Advocates say it could support hundreds of new jobs and add millions to the economy.

Ineos, which currently imports US shale gas to Grangemouth to use as a chemical industry feedstock, has long expressed an interest in fracking in Scotland's central belt.

The Scottish Government’s preferred policy position has for several years been not to support fracking, but it has consulted repeatedly without coming to to a final position - until now.

It set up an expert panel in 2013, introduced a moratorium in 2015, ordered more research in 2016, and then consulted on fracking in 2017.

In October 2017, energy minister Paul Wheelhouse appeared to have settled the matter, telling MSPs: “There is, in effect, a ban on unconventional oil and gas activities in Scotland.”

A week later, a series of ministers also told the SNP conference there was a ban.

However the following May, after Ineos challenged the ban in court, the government admitted it wasn’t banned after all, with its lawyer explaining the term was only a “PR gloss”.

The government spent £175,000 of taxpayers money on external legal advice for the case.

In March this year, just days before the government was due to give its final decision, it announced yet more consultations - to clarify points raised in the last consultation - on the business, environmental and regulatory aspects of the technology.

Mr Wheelhouse said at the time that the government wanted to set out its position “as soon as possible after this process is complete”, but failed to put any timetable on it.

The website blunder also reveals 98 responses were received to the last consultation.

It said: “The responses to this consultation, along with the 2017 Talking Fracking consultation and 2018 consultation on statutory and other assessments, were considered in detail by Ministers prior to the finalisation of this policy.”

Scottish Liberal Democrat energy spokesperson Liam McArthur MSP said: “The Scottish Government appeared to have confirmed their position on fracking via documents published accidentally online, rather than by announcing it to Parliament more than three years ago when Liberal Democrats pressed them to introduce a ban.

“Across Central Scotland communities sat on or near sites potentially earmarked for fracking have been living in fear of what the Scottish Government might decide.
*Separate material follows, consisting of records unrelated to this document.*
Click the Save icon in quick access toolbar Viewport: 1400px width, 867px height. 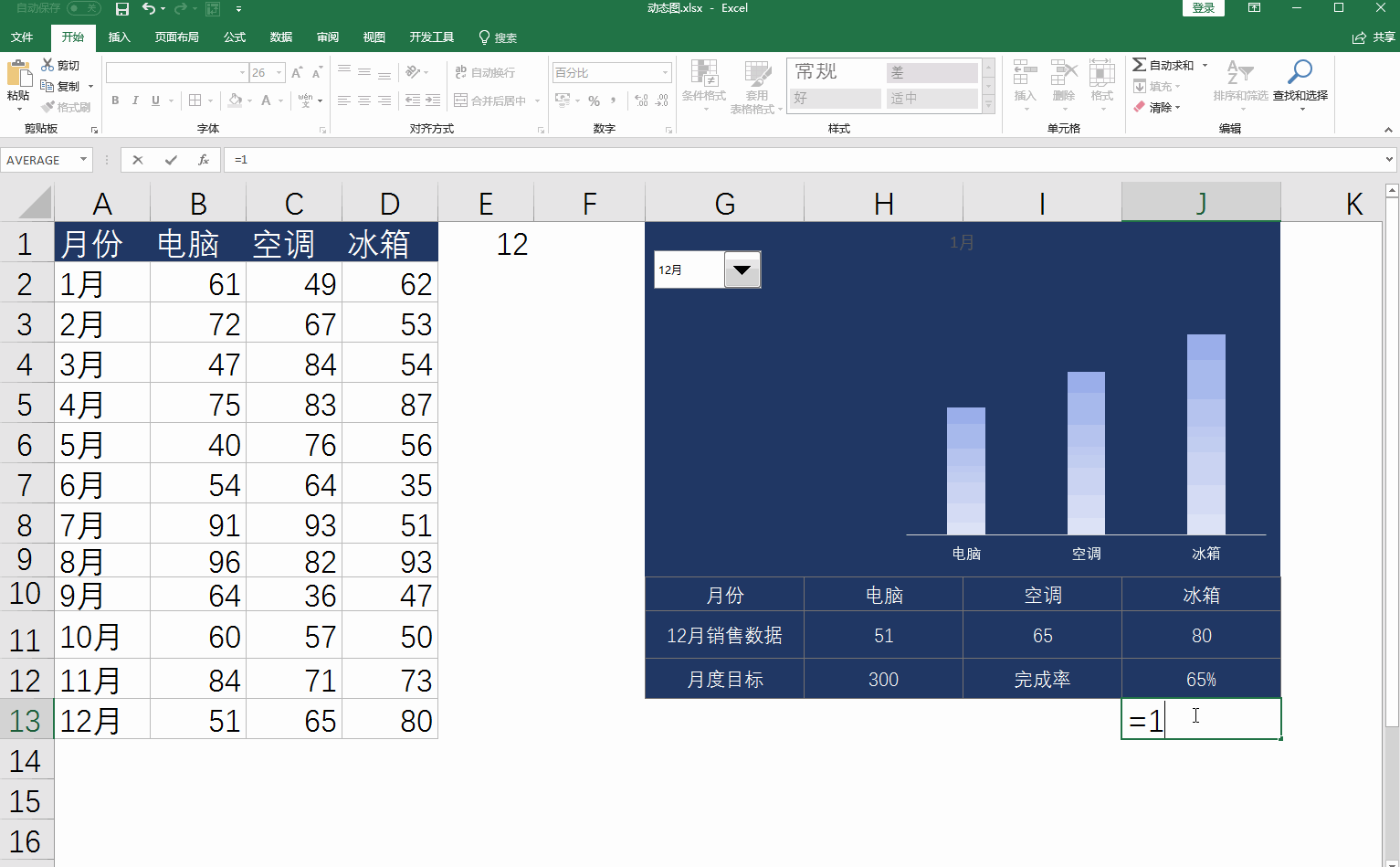click(x=122, y=9)
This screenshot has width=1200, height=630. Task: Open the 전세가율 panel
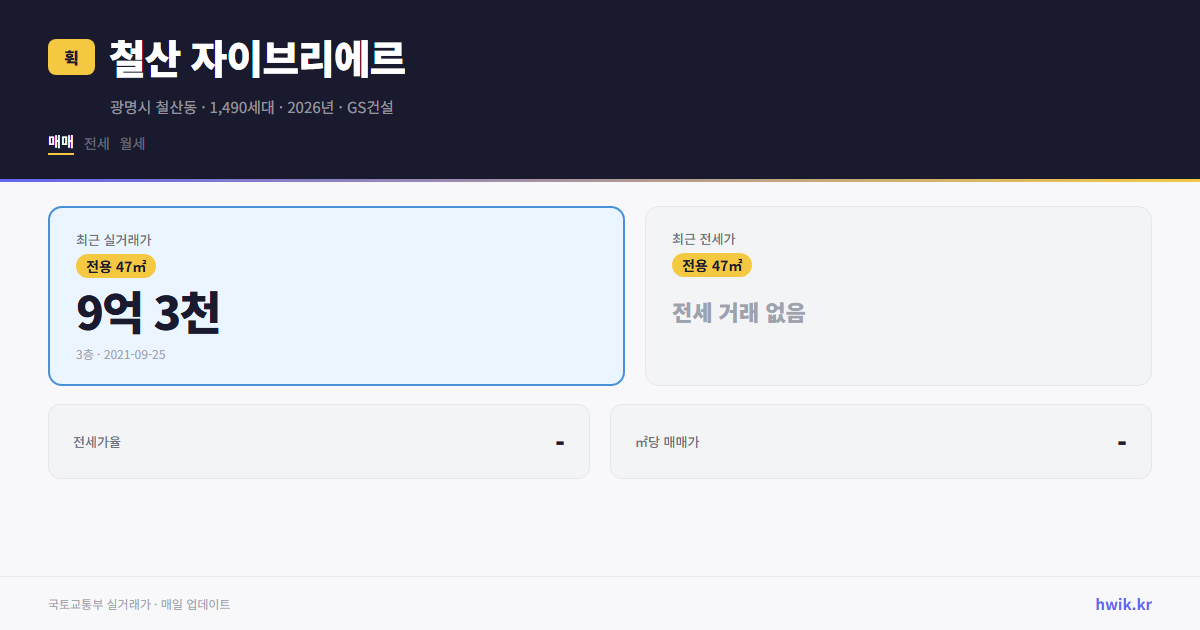[319, 441]
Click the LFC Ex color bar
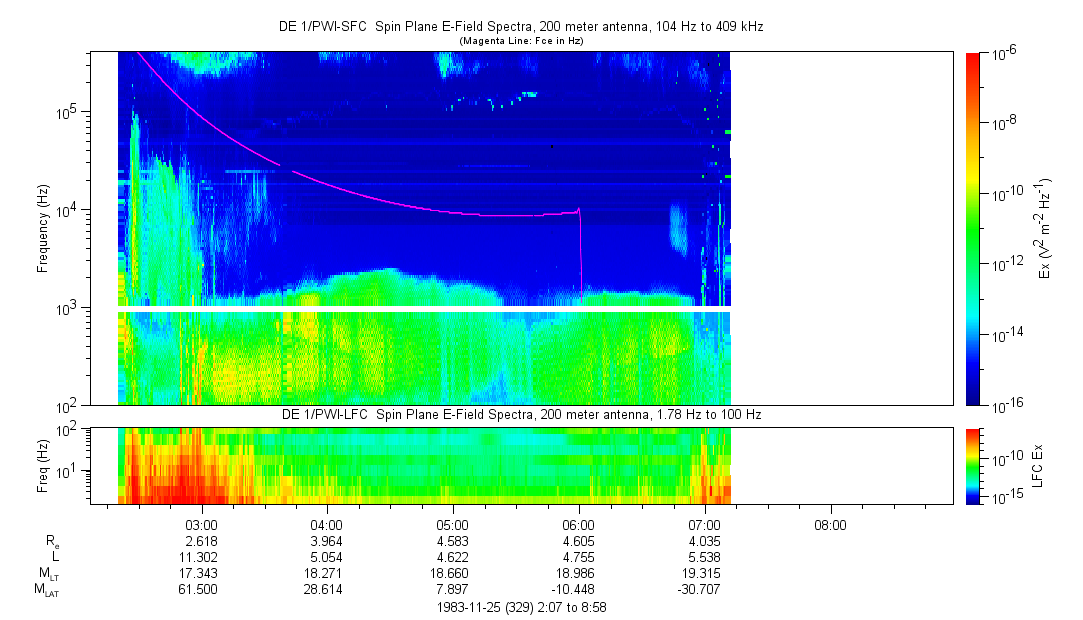The image size is (1083, 620). point(974,466)
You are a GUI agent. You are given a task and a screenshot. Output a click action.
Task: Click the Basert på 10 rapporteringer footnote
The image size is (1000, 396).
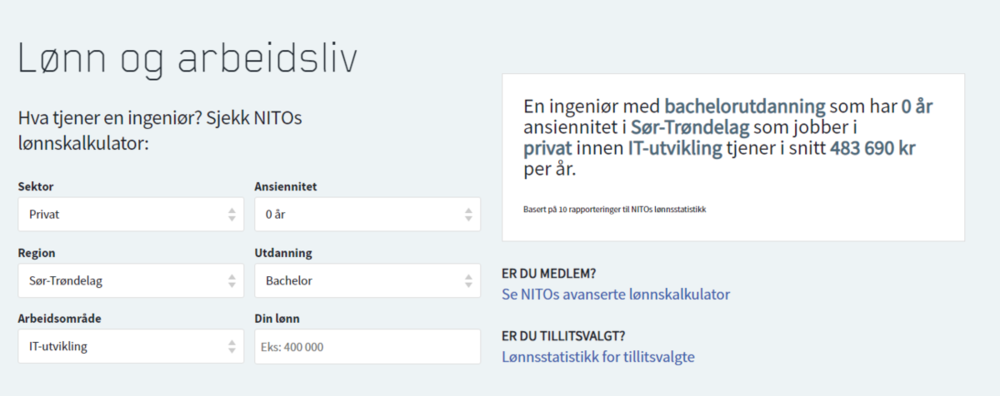coord(614,209)
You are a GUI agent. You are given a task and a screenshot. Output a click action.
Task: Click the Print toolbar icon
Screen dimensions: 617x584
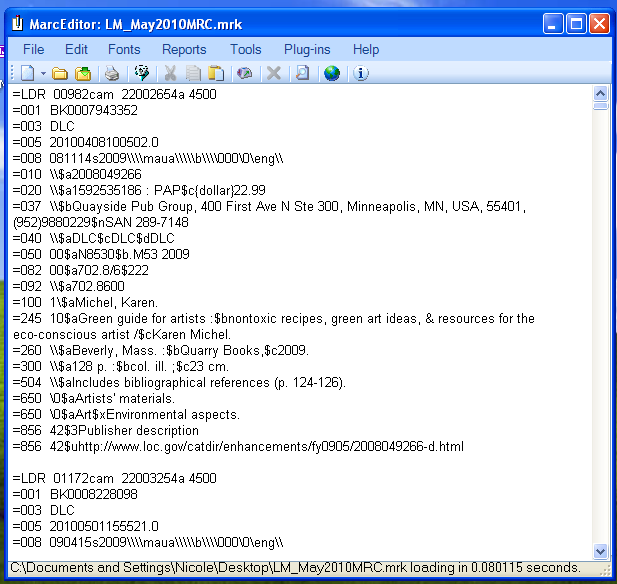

By dragging their feet, Ministers have imposed years of uncertainty on those people and their communities.

“Nicola Sturgeon stood up in Parliament and declared that fracking was banned, then her government’s lawyers stood up in the Court of Session and argued that it wasn’t.

“Now that the Scottish Government are finally set to commit to doing the right thing, it’s time for an all-out assault on Scotland’s emissions.”